A report by the F.W. Dodge Division of McGraw-Hill's Construction Information Group showed that the value of residential and commercial building permits was up 58 percent for the month of August, up 16 percent for the year so far. It reported the total value of permits for houses and apartments soared 72 percent ahead of August 1996.
But another report, on the number of permits - not their value - showed a different picture.
Construction Week reported the number of building permits is down 2 percent from the number issued by the same point last year. The number of permits issued has declined significantly since 1992.
"The problem with running your report on dollar values is it will never be accurate," said David Wachter, owner of Construction Week. "If you try to get a trend for your market, you're way off" compared to 1992.
The dollar value of homes is one way of predicting the impact on the local economy from the sale of building materials, labor and tax collections.
Lynn Mears, president of the Greater Augusta Association of Realtors, said the number of houses sold in Richmond, Columbia and Burke counties is up 2 percent compared to the same point last year. Their dollar value is up 3 percent.
The market in Augusta remains steady, she said.
In Aiken, business has also been steady for the last four years, according to Deborah Brooks, owner of Eulalie Salley & Co. Realtors.

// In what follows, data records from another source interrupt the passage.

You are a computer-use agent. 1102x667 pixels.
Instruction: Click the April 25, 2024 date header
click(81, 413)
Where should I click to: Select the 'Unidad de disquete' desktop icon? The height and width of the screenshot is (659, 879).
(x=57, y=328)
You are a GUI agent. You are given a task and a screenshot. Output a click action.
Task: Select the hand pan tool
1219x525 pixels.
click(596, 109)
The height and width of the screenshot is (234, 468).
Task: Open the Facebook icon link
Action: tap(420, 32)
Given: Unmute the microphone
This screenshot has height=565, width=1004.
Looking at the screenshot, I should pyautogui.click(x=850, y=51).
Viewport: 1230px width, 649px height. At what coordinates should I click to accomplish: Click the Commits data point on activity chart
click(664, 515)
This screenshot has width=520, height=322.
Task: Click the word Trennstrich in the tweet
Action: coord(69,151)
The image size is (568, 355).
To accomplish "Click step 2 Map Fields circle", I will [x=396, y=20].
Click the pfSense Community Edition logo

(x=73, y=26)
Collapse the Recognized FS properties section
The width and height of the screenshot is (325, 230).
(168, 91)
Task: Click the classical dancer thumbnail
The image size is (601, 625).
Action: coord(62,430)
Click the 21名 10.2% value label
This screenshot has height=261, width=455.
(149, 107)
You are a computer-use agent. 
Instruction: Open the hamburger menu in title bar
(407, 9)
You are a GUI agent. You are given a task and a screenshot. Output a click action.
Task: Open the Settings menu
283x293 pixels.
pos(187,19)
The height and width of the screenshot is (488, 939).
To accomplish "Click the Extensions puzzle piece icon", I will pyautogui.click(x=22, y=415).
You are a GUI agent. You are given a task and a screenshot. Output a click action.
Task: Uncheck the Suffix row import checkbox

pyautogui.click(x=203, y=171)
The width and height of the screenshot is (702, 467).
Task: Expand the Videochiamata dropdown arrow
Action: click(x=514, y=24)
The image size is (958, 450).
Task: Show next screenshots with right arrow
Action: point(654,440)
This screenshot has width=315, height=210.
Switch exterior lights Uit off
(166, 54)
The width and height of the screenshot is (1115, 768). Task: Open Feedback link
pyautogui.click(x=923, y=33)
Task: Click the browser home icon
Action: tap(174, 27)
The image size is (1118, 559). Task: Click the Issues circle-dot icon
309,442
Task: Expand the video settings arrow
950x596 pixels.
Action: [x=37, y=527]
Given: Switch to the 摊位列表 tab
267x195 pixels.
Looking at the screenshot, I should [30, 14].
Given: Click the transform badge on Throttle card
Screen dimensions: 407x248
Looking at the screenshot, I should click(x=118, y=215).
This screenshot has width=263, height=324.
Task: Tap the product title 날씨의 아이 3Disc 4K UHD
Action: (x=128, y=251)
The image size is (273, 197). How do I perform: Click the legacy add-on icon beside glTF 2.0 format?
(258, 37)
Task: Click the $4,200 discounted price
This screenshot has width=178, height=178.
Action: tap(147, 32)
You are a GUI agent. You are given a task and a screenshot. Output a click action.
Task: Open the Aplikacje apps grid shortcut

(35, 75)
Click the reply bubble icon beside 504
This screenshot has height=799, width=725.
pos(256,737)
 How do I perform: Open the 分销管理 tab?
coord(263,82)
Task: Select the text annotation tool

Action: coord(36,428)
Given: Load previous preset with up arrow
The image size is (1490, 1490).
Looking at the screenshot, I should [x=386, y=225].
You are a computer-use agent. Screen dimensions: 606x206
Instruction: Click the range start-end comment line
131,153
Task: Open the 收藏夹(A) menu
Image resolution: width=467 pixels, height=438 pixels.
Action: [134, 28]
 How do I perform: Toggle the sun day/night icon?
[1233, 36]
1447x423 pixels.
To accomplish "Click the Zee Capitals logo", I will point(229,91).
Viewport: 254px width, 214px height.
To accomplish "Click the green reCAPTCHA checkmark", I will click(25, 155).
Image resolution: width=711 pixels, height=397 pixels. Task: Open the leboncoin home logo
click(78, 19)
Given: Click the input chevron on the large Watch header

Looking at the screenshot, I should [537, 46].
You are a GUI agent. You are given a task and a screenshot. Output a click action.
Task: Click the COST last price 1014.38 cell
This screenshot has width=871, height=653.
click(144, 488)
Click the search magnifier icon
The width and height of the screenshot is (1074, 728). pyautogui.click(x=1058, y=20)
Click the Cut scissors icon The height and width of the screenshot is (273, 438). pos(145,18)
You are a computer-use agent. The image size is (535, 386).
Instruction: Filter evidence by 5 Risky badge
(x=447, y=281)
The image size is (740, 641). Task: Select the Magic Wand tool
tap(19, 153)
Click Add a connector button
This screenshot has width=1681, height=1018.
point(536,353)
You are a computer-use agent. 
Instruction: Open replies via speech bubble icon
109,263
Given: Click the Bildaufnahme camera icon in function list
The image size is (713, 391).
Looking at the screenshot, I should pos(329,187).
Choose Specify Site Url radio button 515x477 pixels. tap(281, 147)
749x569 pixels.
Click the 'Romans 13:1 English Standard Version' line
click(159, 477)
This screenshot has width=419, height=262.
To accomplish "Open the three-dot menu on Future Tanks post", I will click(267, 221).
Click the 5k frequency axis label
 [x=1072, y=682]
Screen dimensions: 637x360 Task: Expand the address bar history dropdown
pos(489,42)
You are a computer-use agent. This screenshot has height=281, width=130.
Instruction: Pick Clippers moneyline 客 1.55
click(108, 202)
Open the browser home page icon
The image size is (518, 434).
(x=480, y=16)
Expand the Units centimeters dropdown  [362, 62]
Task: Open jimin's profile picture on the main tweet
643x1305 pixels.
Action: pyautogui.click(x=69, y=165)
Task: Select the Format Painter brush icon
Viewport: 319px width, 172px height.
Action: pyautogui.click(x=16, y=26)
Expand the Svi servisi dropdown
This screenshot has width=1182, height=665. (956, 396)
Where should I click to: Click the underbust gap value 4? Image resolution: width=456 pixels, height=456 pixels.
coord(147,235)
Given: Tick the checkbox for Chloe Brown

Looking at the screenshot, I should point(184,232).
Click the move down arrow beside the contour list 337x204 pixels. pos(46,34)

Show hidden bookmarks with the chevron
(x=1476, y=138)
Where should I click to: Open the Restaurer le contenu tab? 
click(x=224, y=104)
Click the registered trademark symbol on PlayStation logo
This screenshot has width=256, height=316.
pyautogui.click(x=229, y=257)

"I think it is obvious that the Aiken market is not dead. We were not as affected as Augusta by the (Savannah River Site) layoffs," she said. "I don't think it's as bad as people think."
Things are picking up in North Augusta, according to one real-estate agent.
"I didn't do squat last year, but this year I'm doing great, if you want to get right down to it," said Robert Flanagin, sales representative with Re/Max All Stars in North Augusta.
The difference in the two construction reports is harder to reconcile since builders and brokers report that most of the construction and sales activity is in the lower end of the market. Builders on both sides of the Savannah River are concentrating on houses and townhouses priced $100,000 and lower.
"There are no sales out here that would justify that level of building. They are responding to the calendar," said Bill Beazley, owner of Bill Beazley Homes in Evans. He said builders were starting construction on houses in August to be finished in time for the peak selling season next spring.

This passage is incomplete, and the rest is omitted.